I know, it is the middle of winter…so why am I posting these starkly beautiful pear blossoms? I walked by this tree a few hours ago. The branches are completely bare, preparing for the new life to come in a few months. I took this picture last April. With the weirdly warm weather and no lack of rain we may see blossoms in March this year.

We have an African American minister even though we are almost exclusively a white congregation. He is a great guy, very well known both here in the states and around the world. He gave a sermon this morning about Selma, voting rights and all the many things that went into what happened there in the sixties. There was actually someone in the church today who was there on Bloody Sunday in Selma.

One of the songs we sang had lines talking about hewing a stone of hope from a mountain of despair.

I am focusing on that with Carlo sleeping in my lap while I wait for my cat sitter.

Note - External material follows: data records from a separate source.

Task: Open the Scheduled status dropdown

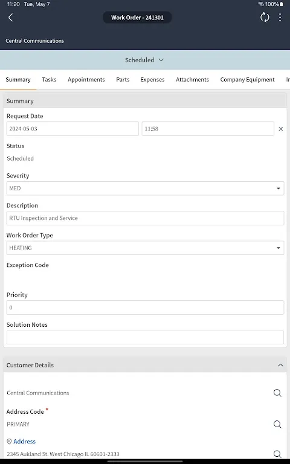Action: [144, 60]

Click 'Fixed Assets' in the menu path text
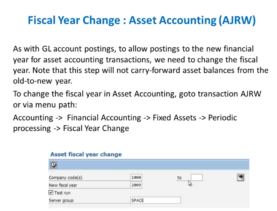174,118
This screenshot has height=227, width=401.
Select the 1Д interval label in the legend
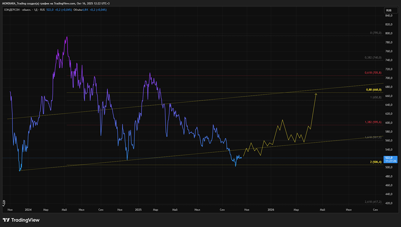click(36, 10)
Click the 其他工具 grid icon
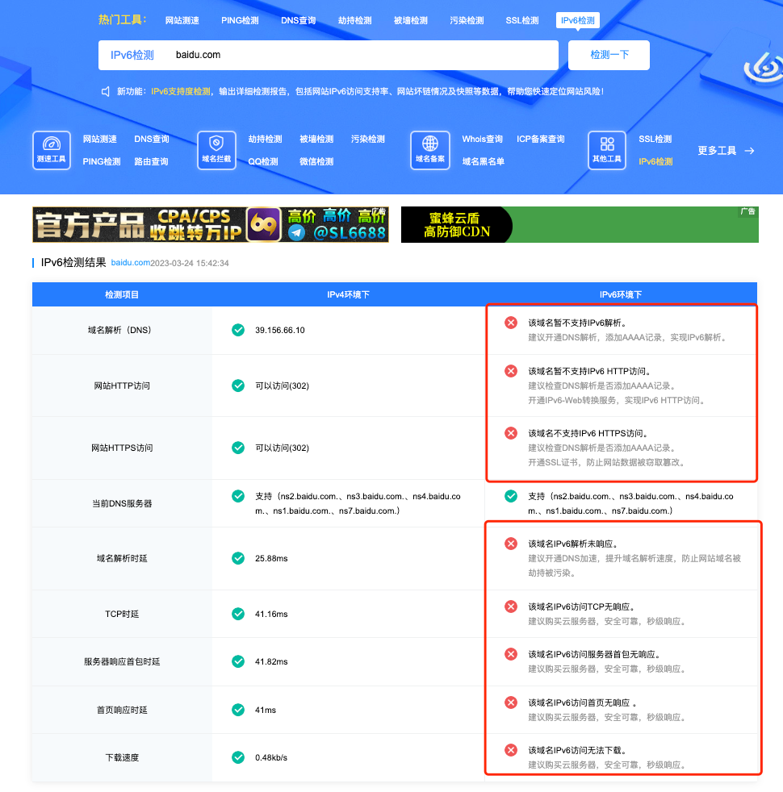 point(607,145)
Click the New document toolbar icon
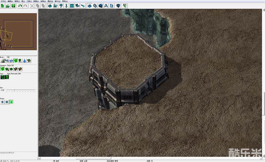This screenshot has height=162, width=265. [2, 6]
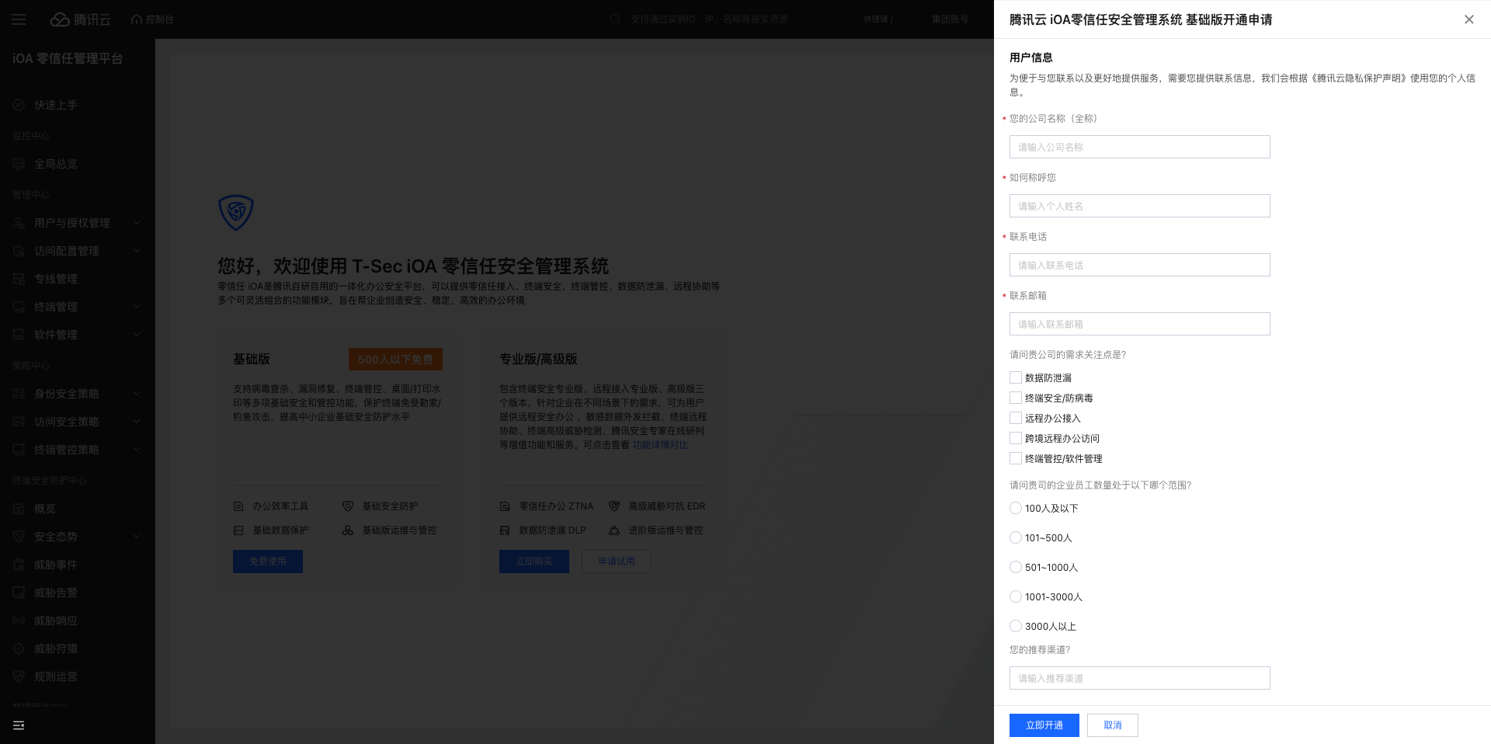Open 快速上手 in the sidebar

(54, 105)
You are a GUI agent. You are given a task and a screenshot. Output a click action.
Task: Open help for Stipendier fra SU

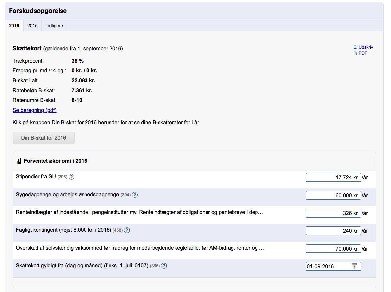click(x=71, y=177)
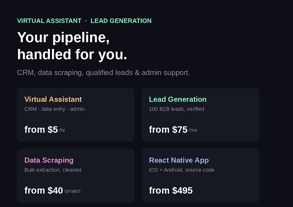Click the 'from $5' hourly price
Screen dimensions: 293x207
pyautogui.click(x=41, y=130)
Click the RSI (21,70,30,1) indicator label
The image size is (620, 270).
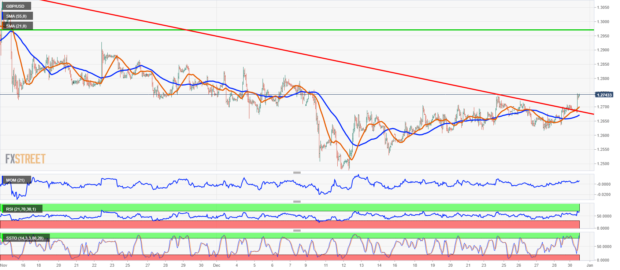coord(21,209)
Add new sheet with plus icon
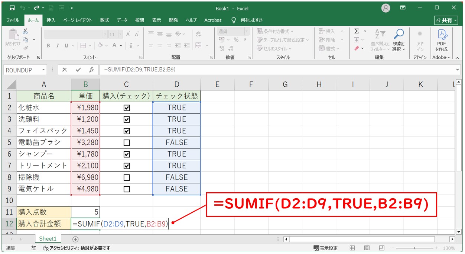Screen dimensions: 465x254 pyautogui.click(x=75, y=239)
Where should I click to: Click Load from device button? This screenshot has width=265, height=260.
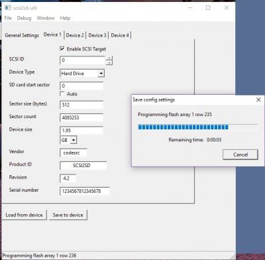(x=24, y=215)
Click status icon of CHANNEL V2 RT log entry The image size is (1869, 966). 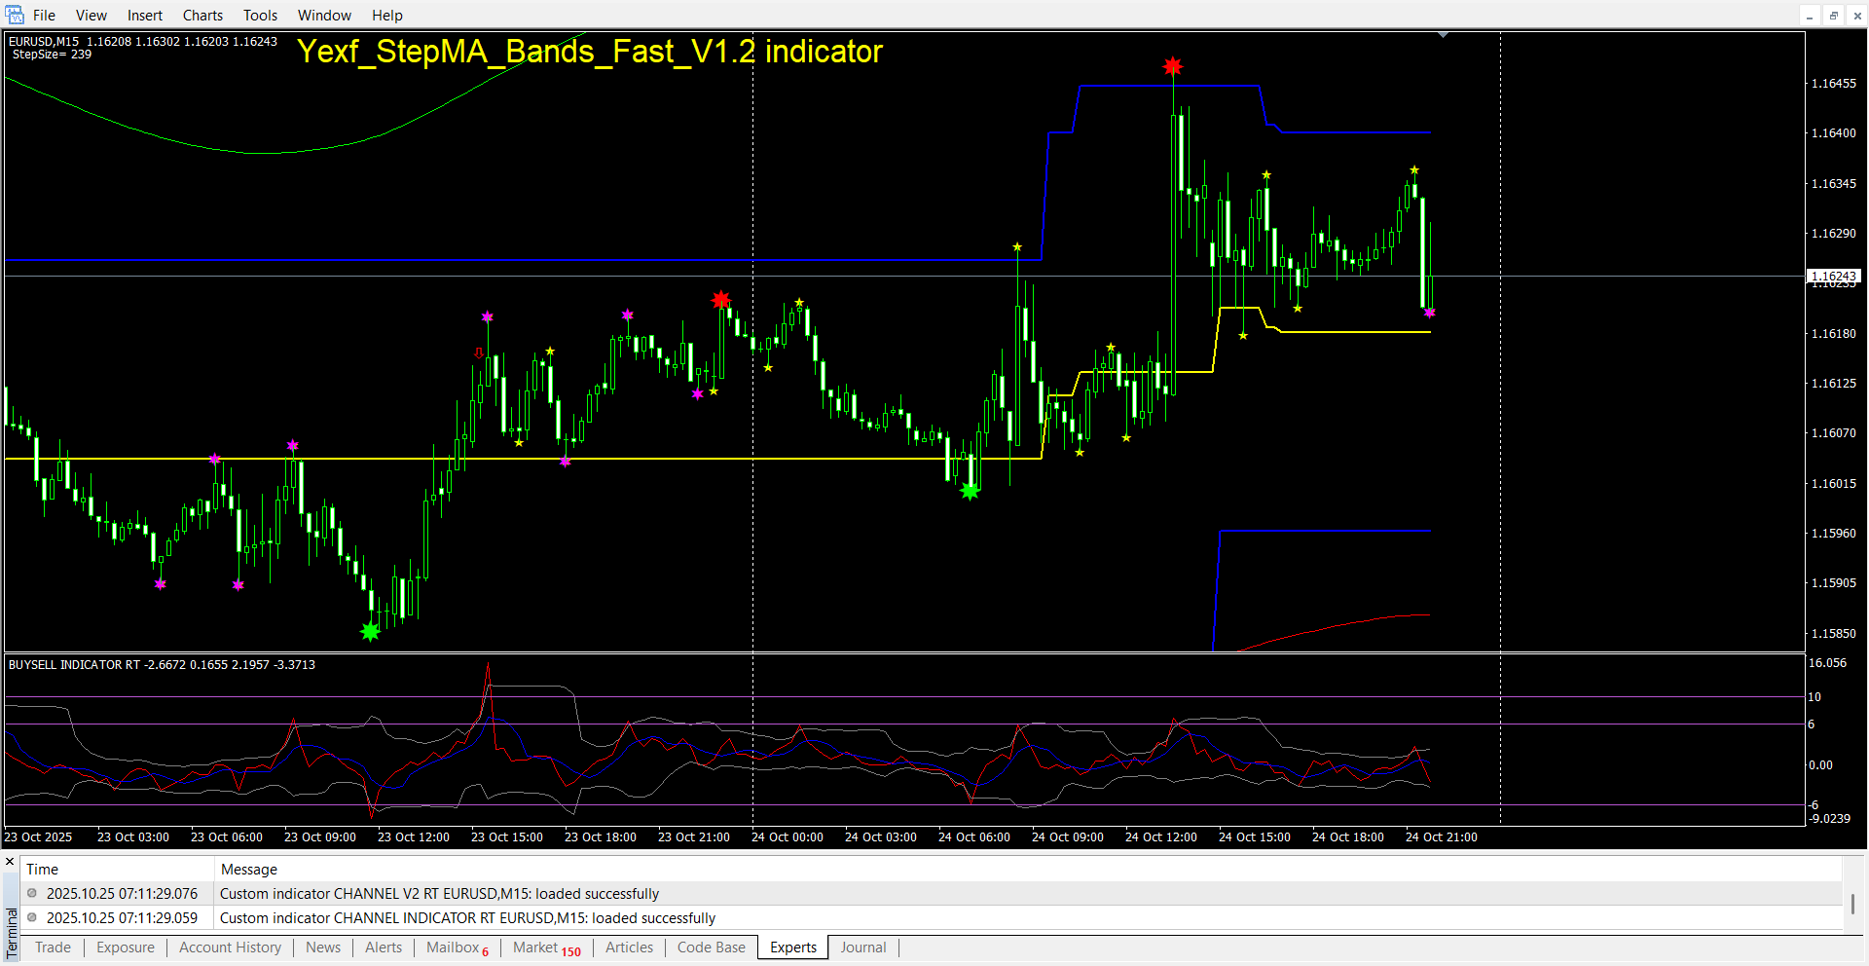point(32,893)
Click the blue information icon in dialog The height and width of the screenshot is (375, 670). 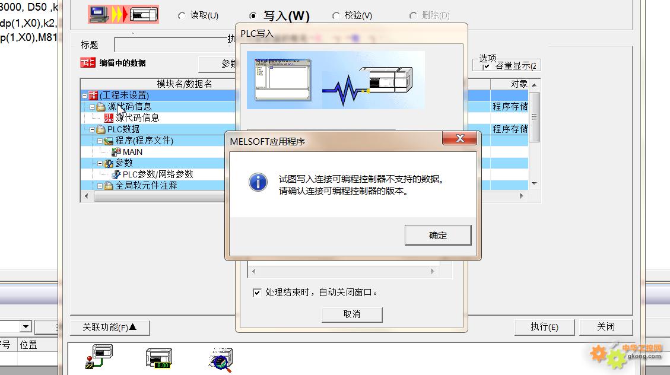click(x=258, y=182)
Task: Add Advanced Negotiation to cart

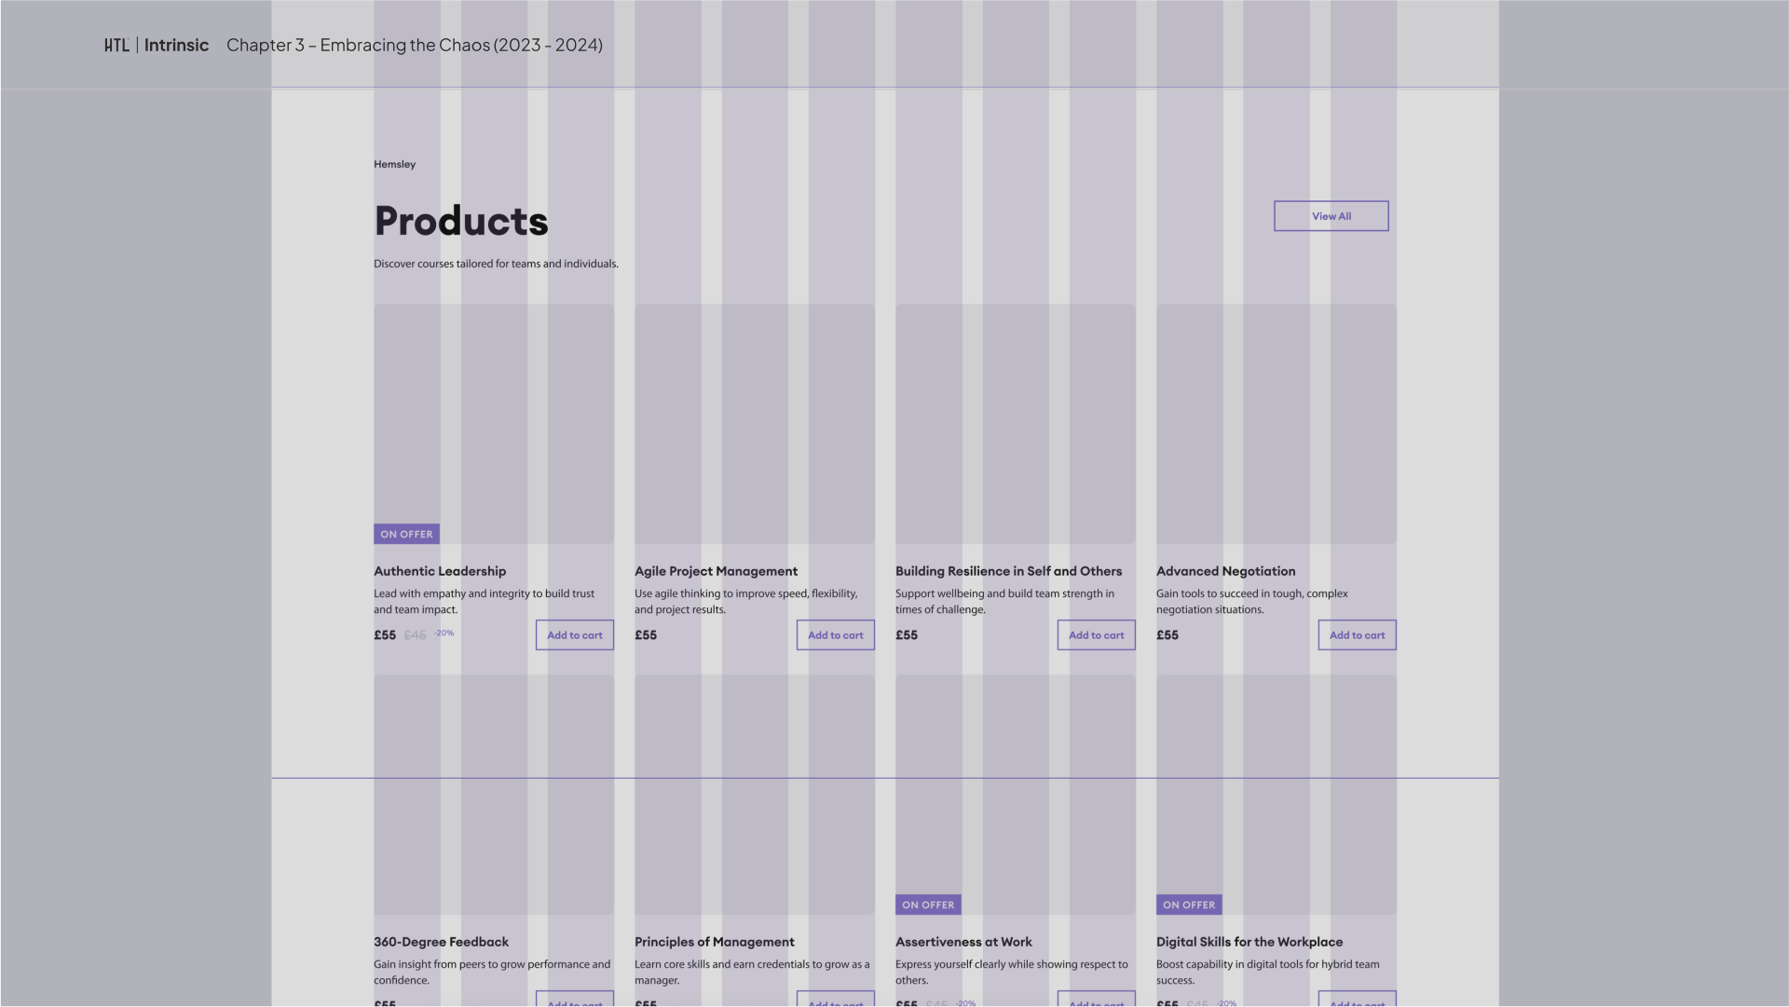Action: [1357, 635]
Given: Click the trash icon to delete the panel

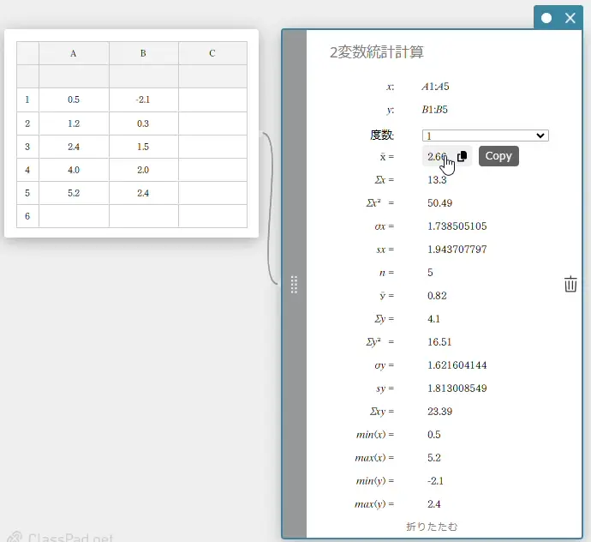Looking at the screenshot, I should (x=571, y=285).
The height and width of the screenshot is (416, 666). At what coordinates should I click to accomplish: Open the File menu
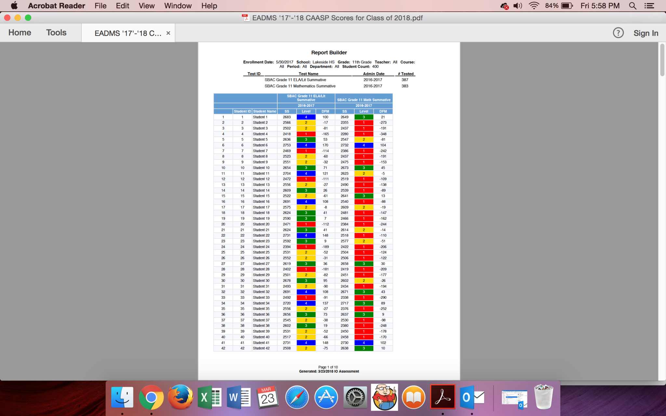100,6
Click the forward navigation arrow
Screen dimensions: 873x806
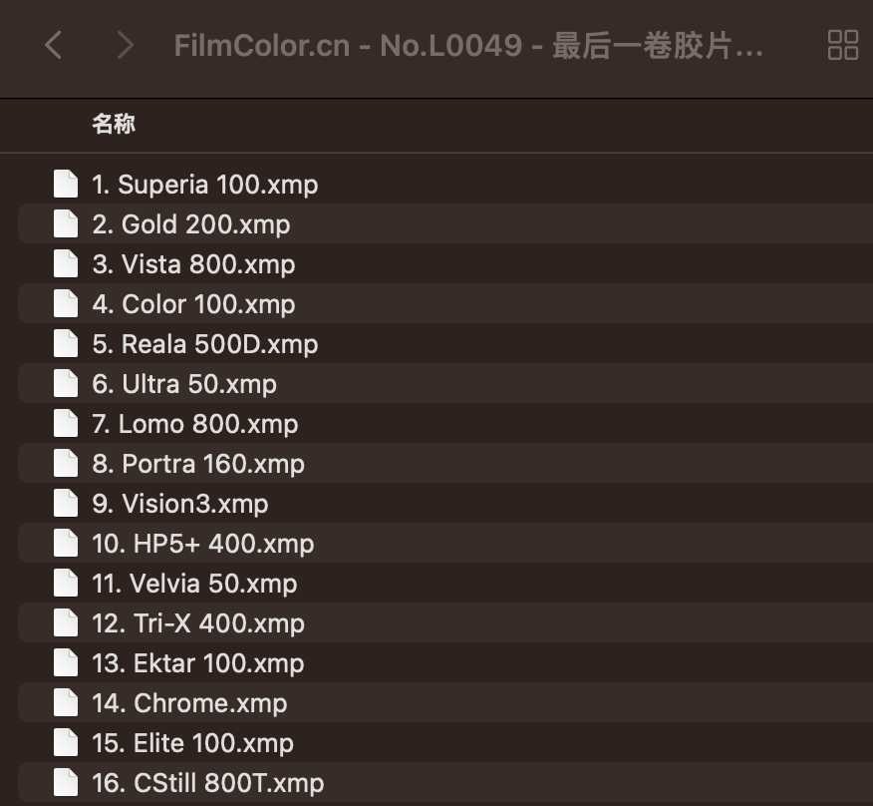125,45
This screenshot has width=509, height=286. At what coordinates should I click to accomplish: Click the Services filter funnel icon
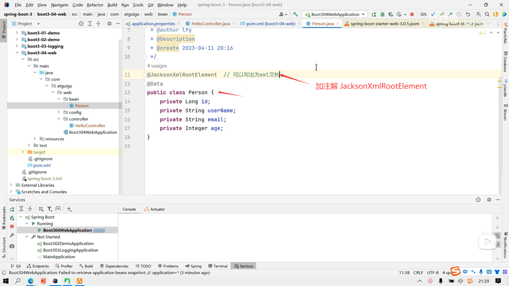click(x=50, y=209)
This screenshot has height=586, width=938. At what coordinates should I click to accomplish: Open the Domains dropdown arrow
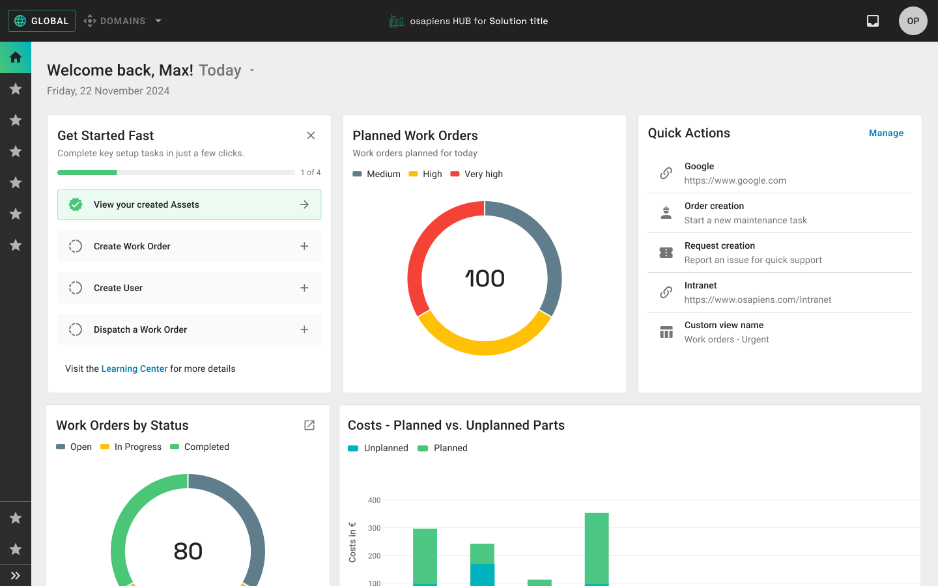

None of us got much sleep last night. My oldest sister had a crisis late Friday night and was moved to ICU early yesterday morning. She has sepsis and is on a respirator. The prognosis is not good.

Kes started packing late yesterday morning to drive up to Seattle. Saint Joe is in Death Valley this week shooting nature photography with his uncle and I have to do his job while he is out.

By the time Kes hit the road the storm was blowing in full blast with high winds and a whole heck of a lot of rain all at once. She did her best but after a terrifying hour on the freeway with unconcerned arrogant truckers hydroplaning water in high blinding waves she decided to pull off in Portland and called me.

She came over and we spent the evening, talking, eating and mostly paying attention to the cats. They slept with her. She was honored. And we got up early, had breakfast and she drove up under much better conditions.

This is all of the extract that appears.